To lessen these impacts, which were driving several runs of salmon and other species to extinction, the fishery agencies set maximum pumping levels for the Project pumps during periods in the winter and spring when threatened and endangered fish are vulnerable. Those levels are described in terms of limits on the degree to which the pumps can make the Old and Middle Rivers flow backwards. This Old and Middle River ("OMR") flow limit is expressed as a negative - since the rivers are flowing backwards. The maximum allowed under the biological opinions is -5,000 cubic feet per second (or "cfs"). Since the CVP and SWP operators can't operate to this precise limit, the biological opinions call for them to meet a 14-day rolling average. So if the pumps cause the Old and Middle Rivers to flow more negative than 5,000 cfs on one day, they have to ramp down the next to bring the average back to the right level.
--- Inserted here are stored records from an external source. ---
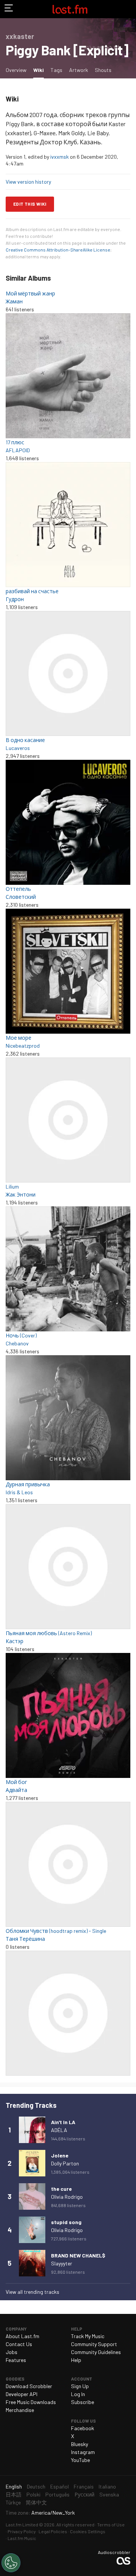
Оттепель (18, 889)
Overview (16, 70)
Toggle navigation (9, 9)
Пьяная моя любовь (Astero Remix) (49, 1633)
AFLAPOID (18, 450)
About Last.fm (22, 2336)
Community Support (94, 2344)
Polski (33, 2494)
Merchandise (20, 2410)
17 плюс (15, 442)
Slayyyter (61, 2263)
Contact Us (19, 2344)
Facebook (82, 2428)
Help (76, 2360)
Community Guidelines (96, 2352)
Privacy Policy (22, 2531)
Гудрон (15, 599)
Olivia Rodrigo (67, 2196)
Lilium (12, 1186)
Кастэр (14, 1641)
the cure (61, 2188)
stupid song (66, 2222)
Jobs (11, 2352)
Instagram (83, 2452)
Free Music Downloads (31, 2402)
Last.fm (70, 9)
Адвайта (16, 1790)
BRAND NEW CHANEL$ (78, 2255)
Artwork (78, 70)
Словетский (21, 897)
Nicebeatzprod (23, 1045)
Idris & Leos (19, 1492)
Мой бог (16, 1782)
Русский (84, 2494)
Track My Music (87, 2336)
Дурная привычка (28, 1484)
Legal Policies (53, 2531)
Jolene (59, 2155)
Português (57, 2494)
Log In (78, 2394)
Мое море (18, 1037)
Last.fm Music (22, 2538)
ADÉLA (59, 2130)
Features (16, 2360)
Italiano (107, 2486)
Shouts (103, 70)
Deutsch (36, 2486)
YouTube (80, 2460)
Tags (56, 70)
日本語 (14, 2494)
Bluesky (79, 2444)
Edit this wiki (29, 203)
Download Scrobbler (29, 2386)
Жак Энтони (21, 1194)
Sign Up (80, 2386)
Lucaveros (18, 748)
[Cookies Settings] (11, 2562)
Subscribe (82, 2402)
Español (59, 2486)
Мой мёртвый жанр (30, 293)
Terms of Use (111, 2524)
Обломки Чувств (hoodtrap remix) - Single (56, 1931)
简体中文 (36, 2502)
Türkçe (13, 2502)
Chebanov (17, 1343)
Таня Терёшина (25, 1939)
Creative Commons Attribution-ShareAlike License (58, 249)
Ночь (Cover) (21, 1335)
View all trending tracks (32, 2292)
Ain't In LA (63, 2122)
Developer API (21, 2394)
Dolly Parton (65, 2163)
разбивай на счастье (32, 591)
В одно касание (25, 740)
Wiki (40, 69)
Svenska (109, 2494)
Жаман (14, 301)
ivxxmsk (59, 156)
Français (84, 2486)
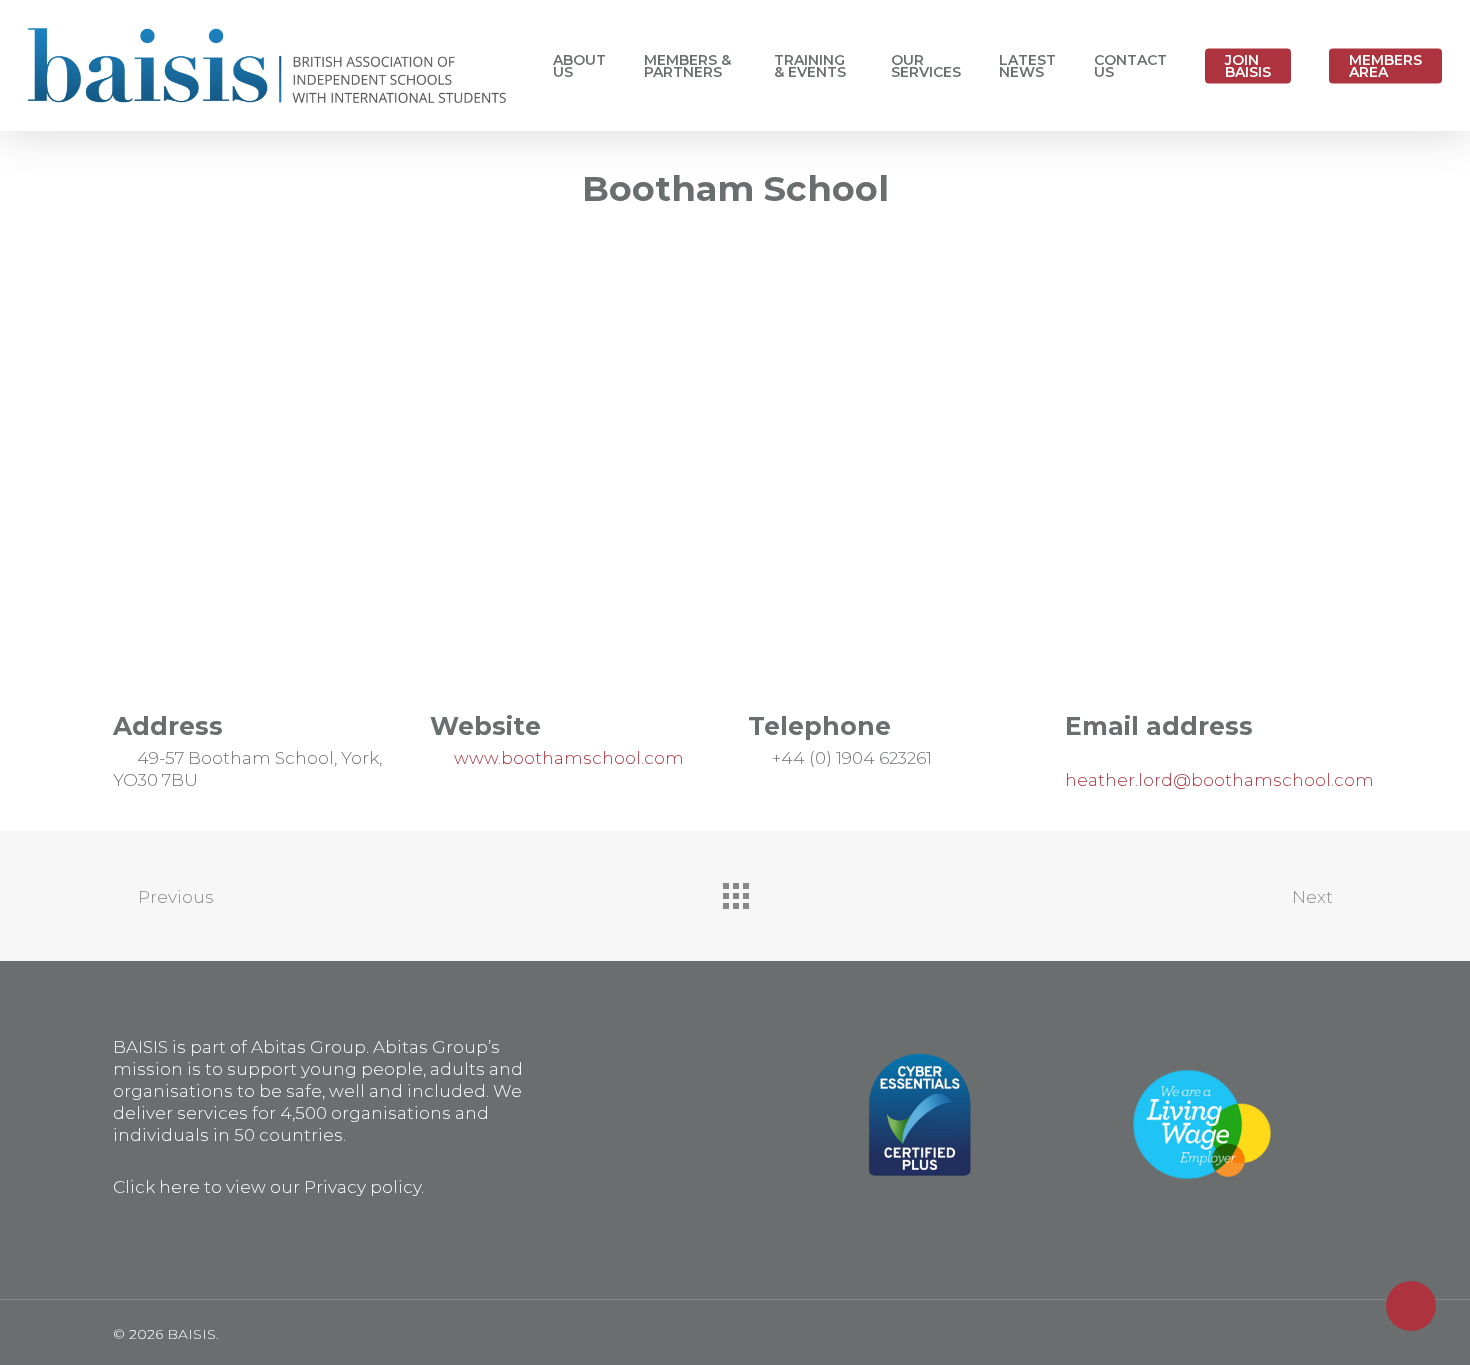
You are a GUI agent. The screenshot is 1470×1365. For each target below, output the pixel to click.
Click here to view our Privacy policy (267, 1187)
Since about February 10th, because several salmon, steelhead, smelt and other fish are in the Delta and vulnerable to the pumps, the fishery agencies have implemented the -5,000 cfs OMR limit under both biological opinions. And the water projects have been operating to that limit. Here's the OMR flow chart posted on Reclamation's website:
What this chart shows is that the Projects are pumping at the maximum - they can't pump any more without going over their -5,000 cfs limit since the 14-day average is right up to the limit.
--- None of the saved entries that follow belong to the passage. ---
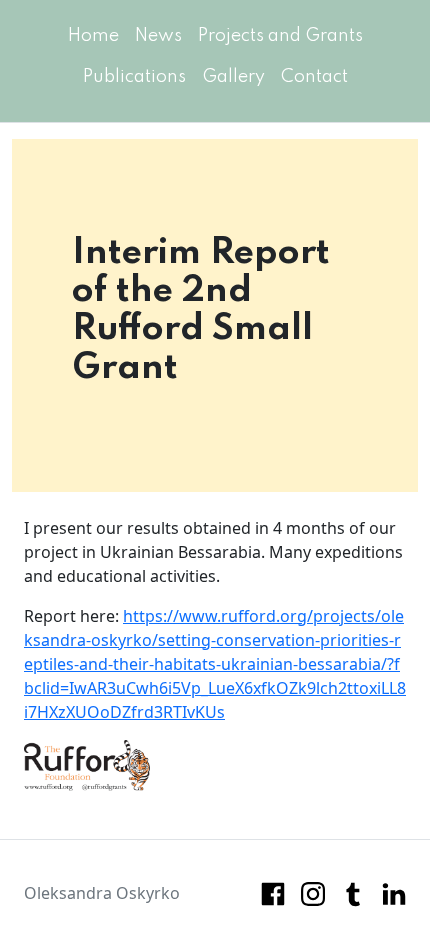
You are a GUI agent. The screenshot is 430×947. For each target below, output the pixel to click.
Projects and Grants (280, 36)
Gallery (233, 77)
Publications (134, 77)
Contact (314, 77)
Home (93, 36)
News (158, 36)
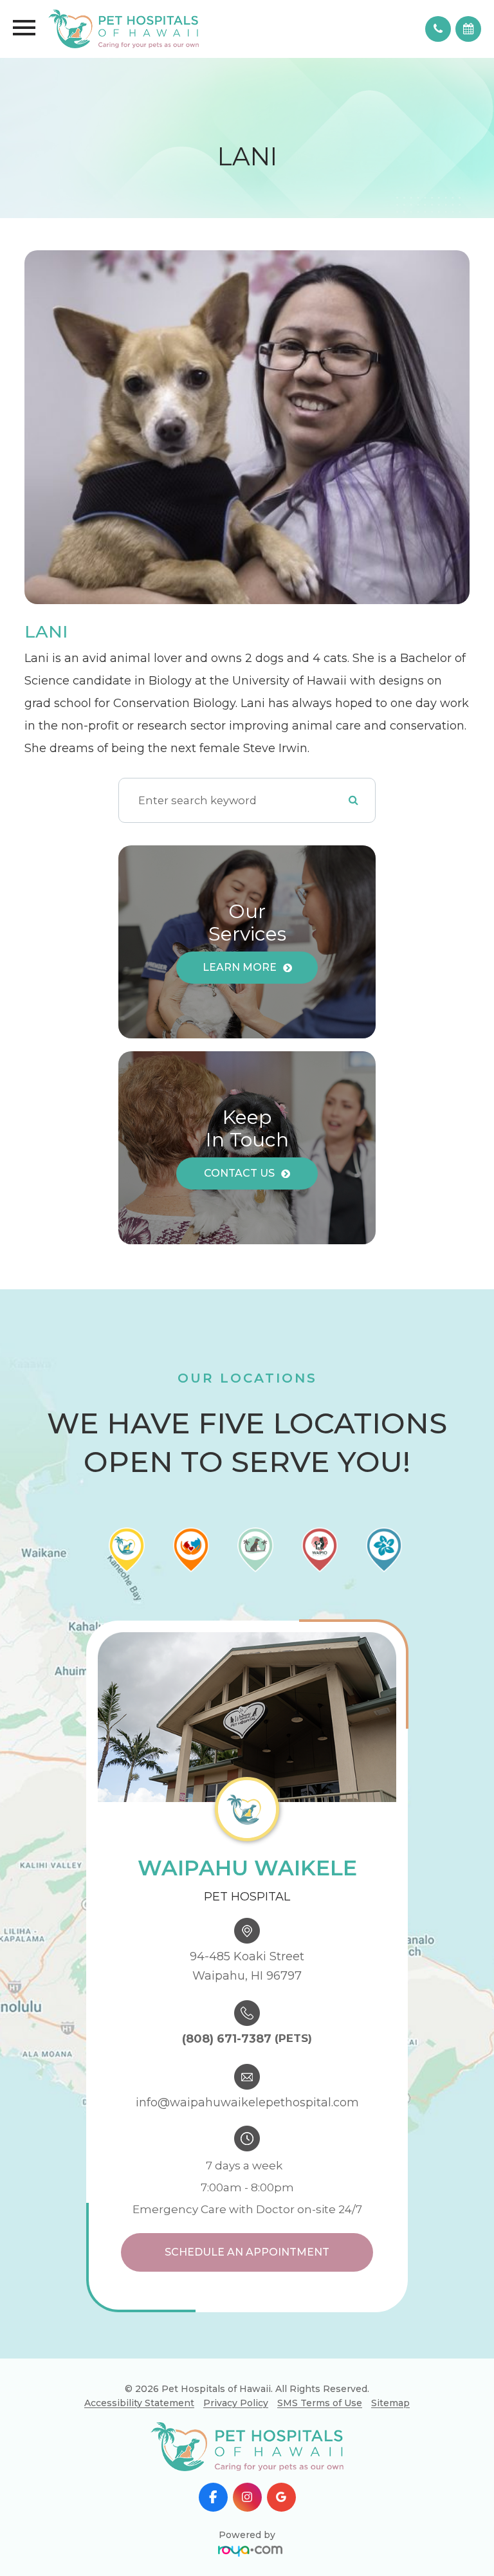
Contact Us (239, 1173)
It's disappointing that these verifiable facts aren't driving the debate in some quarters, which appear to be relying instead on the statements of those with a vested interest in pumping more water from the Delta, despite the fact that those making the statements were recently fined by a federal agency for misleading people for financial gain. Truth, rather than truthiness, should drive our policy choices in the Delta.